**Problem to solve:** Please copy the entries from the line containing "Image resolution: width=814" through the end of the entries, replacing "Mime Type" with "MIME Type" and keeping everything else the same.
-- start --
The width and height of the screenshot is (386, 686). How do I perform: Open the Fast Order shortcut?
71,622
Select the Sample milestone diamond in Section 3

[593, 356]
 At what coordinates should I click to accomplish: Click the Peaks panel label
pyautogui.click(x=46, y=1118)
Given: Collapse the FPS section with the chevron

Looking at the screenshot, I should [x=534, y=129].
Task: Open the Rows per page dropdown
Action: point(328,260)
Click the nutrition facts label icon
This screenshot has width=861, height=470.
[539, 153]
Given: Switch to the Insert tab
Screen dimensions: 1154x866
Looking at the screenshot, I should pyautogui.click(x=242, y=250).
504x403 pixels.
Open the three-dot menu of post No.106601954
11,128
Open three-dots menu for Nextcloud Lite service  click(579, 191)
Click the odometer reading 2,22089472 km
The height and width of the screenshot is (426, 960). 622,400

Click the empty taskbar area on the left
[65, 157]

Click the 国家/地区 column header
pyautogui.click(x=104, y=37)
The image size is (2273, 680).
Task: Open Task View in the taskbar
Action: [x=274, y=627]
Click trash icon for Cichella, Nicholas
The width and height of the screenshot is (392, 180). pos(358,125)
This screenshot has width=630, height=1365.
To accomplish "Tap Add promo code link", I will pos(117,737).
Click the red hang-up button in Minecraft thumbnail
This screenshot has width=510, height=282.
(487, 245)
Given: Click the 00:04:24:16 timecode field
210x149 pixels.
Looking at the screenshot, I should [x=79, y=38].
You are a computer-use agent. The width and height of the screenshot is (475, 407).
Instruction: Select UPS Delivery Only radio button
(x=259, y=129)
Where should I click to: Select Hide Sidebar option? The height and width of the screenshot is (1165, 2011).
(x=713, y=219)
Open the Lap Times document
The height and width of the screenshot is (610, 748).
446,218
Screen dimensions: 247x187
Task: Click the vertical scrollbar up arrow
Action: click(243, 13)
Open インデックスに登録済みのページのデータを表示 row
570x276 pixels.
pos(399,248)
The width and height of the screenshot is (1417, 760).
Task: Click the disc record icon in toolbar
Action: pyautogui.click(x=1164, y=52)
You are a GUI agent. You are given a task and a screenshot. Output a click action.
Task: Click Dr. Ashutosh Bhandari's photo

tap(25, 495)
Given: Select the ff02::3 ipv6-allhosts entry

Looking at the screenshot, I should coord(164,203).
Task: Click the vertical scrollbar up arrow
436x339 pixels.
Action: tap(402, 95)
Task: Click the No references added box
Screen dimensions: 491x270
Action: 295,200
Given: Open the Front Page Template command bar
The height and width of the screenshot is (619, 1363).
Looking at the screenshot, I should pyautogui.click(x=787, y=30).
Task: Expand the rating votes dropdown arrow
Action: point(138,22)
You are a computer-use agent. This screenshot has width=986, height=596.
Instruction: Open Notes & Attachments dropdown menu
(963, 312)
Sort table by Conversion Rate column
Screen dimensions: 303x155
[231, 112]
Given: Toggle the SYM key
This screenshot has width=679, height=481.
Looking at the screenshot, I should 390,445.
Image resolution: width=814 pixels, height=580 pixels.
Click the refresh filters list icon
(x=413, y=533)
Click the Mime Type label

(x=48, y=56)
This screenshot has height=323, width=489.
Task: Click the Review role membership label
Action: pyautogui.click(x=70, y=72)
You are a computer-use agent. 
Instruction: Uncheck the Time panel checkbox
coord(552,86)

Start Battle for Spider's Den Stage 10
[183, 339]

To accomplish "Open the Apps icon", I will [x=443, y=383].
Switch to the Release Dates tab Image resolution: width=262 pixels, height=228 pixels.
-- end --
**Task answer:**
Image resolution: width=814 pixels, height=580 pixels.
Click the refresh filters list icon
(x=413, y=533)
Click the MIME Type label

(x=48, y=56)
This screenshot has height=323, width=489.
Task: Click the Review role membership label
Action: pyautogui.click(x=70, y=72)
You are a computer-use agent. 
Instruction: Uncheck the Time panel checkbox
coord(552,86)

Start Battle for Spider's Den Stage 10
[183, 339]

To accomplish "Open the Apps icon", I will [x=443, y=383].
Switch to the Release Dates tab Image resolution: width=262 pixels, height=228 pixels.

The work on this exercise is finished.